• Pixel coordinate grounding data:
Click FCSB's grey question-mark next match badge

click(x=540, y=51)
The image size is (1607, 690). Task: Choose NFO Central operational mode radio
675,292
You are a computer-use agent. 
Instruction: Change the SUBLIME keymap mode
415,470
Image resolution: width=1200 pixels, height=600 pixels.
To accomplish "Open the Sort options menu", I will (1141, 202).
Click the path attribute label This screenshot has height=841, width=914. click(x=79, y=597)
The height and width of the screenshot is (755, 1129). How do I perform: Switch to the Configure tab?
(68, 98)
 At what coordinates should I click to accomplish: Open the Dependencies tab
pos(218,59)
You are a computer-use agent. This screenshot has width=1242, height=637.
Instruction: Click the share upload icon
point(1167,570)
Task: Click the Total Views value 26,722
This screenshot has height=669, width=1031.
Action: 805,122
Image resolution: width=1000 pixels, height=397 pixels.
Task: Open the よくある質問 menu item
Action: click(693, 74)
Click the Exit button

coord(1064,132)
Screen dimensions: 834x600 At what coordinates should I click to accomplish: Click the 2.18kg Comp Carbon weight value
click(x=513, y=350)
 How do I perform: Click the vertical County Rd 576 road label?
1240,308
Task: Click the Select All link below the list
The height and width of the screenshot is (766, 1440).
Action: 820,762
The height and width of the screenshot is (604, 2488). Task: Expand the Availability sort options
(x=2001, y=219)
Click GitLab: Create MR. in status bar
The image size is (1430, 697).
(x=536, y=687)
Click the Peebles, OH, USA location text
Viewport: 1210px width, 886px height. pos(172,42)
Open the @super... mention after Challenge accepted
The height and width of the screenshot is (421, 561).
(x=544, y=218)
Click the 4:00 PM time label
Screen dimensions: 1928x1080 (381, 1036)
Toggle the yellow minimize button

• Task goal: A single number is asked for: how many lines in the entries above hold the string "agent".

• Answer section: 2